Richard W.M. Jones wrote:
I installed a binary from an RPM last night. Here's what I installed:
# rpm -qlvp ~rjones/rpmbuild/RPMS/i386/ocsigen-1.1.0-3.fc10.i386.rpm | grep /usr/bin
-rwxr-xr-x 1 root root 2294198 Sep 1 23:32 /usr/bin/ocsigen
This morning:
# ll /usr/bin/ocsigen
-rwxr-xr-x 1 root root 298908 2008-09-01 23:32 /usr/bin/ocsigen
This stipped binary is broken -- these binaries must NEVER be stripped!
/var/log/prelink/prelink.log shows that prelink did something to the
binary, but shows no errors.
(1) What is stripping installed binaries?
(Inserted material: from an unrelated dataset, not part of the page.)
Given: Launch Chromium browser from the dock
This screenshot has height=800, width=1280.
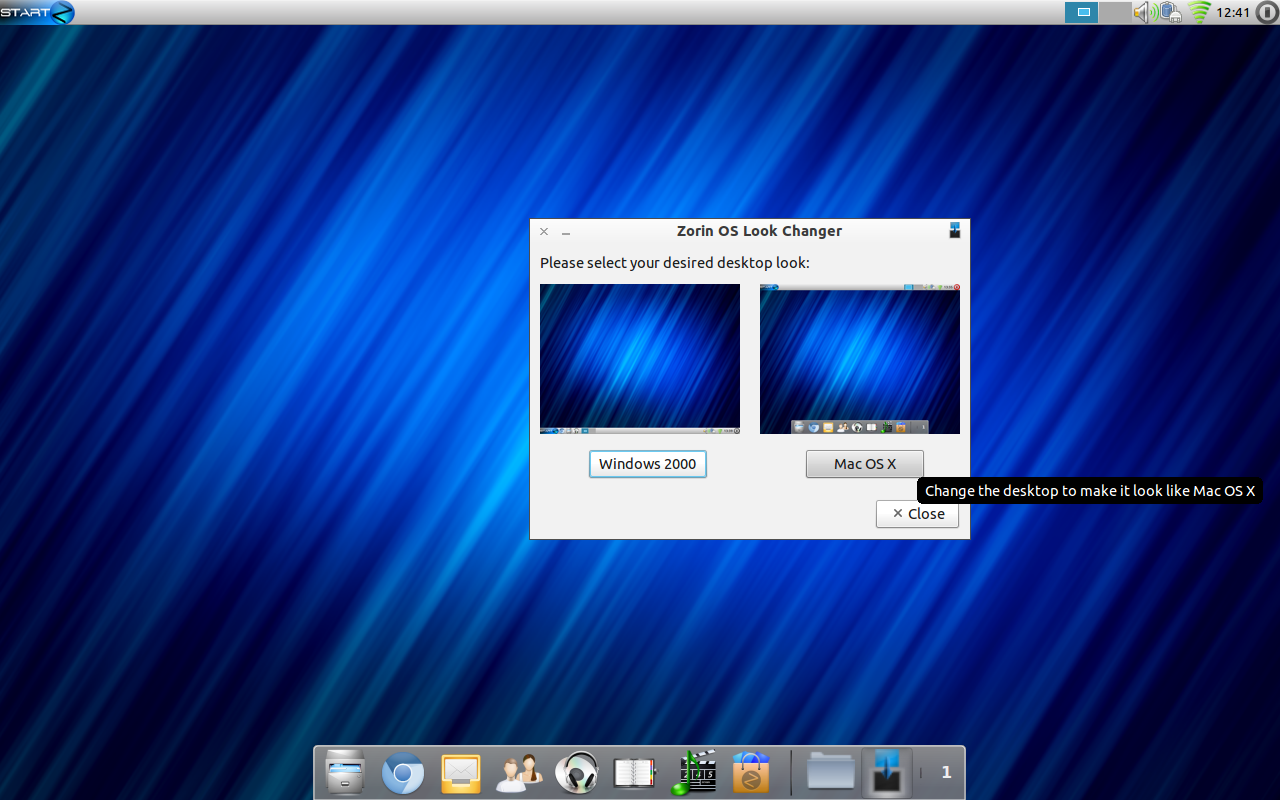Looking at the screenshot, I should pyautogui.click(x=403, y=773).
(2) How do I tell automated cron jobs NOT to interfere with installed
binaries?
Rich.
PS. Personally I think the idea of having cronjobs which modify system
files under /usr in-place is totally crack. If prelinking is
genuinely useful, save the extra prelink data into a /var file.
I wasn't even aware that prelinking actually changed the files. Isn't
this kind of dangerous from a system-integrity point-of-view. How can we
ever validate binaries if they are modified on purpose?